Long story short, a centered stance is the optimal position on a surfboard that flexes. Because centered is more forward than a conventional tail stance, fin position moves forward as well.
And it's really not that much numerically. Conventional surfboard side fins are generally 12" from the tail. The fins on Moda's 4'10" design are 14" from the tail, just 2" more forward. Again, 2" may not seem much numerically but they make a big improvement to the control and feel considering the centered stance.
Regarding the twin fin setup, the reason for that is because in my experience, flex means a center fin doesn't add control, or feel.
Generally speaking, in a traditional multi-fin setup, the side fins turn the surfboard while the third or center fin provides turning hold because it's pretty difficult to change a surfboard's direction if its tail keeps sliding out. This is easily seen when comparing the tight turning of a conventional three fin shortboard with the slidey nature of a twin fin fish, even of fishes with modern narrow tails.
In my experience surfing Moda surfboards, lack of cornering hold hasn't ever been an issue, despite only two fins, because of flex. I'm not an academic expert on fluid dynamics, but I have a theory on why flex means cornering hold.
When turning a Moda surfboard, cornering forces flex the board so that its rocker matches the arc of your turn. The harder or tighter the turn, the more rocker because of more cornering force. My theory is that increasing the rocker while cornering stalls the surfboard, causing it to submerge and deflect more water. To be clear, stalling decreases lift
, not necessarily speed. This is the same principle as airplane wings deploying their flaps to decrease lift by increasing wing curvature (it's the air brakes that largely slow down a plane). By submerging and deflecting more water while cornering, hold is provided more by the board itself and less by the fins. In other words, flex means the board itself, particularly the tail behind your back foot, serves like a third fin!

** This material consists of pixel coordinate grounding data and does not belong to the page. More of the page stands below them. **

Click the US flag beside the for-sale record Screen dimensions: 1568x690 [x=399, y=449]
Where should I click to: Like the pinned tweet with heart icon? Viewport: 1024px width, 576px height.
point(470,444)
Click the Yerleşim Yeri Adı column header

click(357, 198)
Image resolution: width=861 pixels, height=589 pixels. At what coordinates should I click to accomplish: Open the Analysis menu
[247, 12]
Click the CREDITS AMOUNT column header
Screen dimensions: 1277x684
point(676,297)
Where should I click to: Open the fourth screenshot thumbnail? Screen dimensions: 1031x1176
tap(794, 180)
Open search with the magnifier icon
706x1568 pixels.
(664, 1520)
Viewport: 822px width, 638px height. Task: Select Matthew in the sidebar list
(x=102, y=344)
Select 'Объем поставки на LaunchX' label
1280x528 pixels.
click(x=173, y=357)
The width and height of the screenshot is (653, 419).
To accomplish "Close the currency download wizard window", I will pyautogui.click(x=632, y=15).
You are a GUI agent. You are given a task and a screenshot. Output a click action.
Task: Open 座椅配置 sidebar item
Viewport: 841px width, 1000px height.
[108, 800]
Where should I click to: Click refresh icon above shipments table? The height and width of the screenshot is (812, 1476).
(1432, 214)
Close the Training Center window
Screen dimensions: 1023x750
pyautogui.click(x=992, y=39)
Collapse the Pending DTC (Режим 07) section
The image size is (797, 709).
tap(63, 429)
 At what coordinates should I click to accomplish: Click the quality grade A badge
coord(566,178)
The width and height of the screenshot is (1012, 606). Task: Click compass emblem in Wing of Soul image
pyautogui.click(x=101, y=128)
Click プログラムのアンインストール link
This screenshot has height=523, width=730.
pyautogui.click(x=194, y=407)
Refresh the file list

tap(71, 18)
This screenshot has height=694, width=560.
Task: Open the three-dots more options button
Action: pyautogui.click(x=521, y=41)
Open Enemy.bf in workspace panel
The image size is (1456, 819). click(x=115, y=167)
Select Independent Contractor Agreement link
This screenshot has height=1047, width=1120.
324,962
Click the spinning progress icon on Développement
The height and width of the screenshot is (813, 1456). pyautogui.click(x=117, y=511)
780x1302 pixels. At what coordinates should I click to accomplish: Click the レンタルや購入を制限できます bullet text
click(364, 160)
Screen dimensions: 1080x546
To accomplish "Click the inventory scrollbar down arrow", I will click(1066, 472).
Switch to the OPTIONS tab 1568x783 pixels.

Again, while we know flex with twin fins shred
, that's just my armchair theory on how it works.
I've actually surfed Moda boards with no fins at all, and it works surprisingly well! The boards didn't slide out on open faces, even steep close outs. Some speculate this is because Moda surfboards have so much effective rail combined with bodyboard style-chined rails. But finless is certainly not as fun to me because fins help a lot in catching waves. Like on other finless designs such as alaias, if you're not paddling towards the beach, it's pretty tough to catch a wave. If you're chasing down a wave where you'd take off at an angle, often it'll spin you a round and roll through, or you get pitched. In my experience, taking off at an angle is extraordinary difficult on any finless surfboard.
But the fact that Moda surfboards surf surprisingly well finless excites me on how flex will evolve surfboard design in the future.
I'm not saying that flex makes fins obsolete, or that a twin fin setup is the best with flex. This has just been my experience with flex, and we're just starting to scratch the surface of how much flex affects surfboard design, and in what ways. I look forward to the day when surfboard shapers are exploring different directions in flex. At least we know that surfboard flex is super fun
! And also safe!
Questions or comments? I'd love to talk about them! Send them to @modasurfboards on Twitter, and happy Mother's Day!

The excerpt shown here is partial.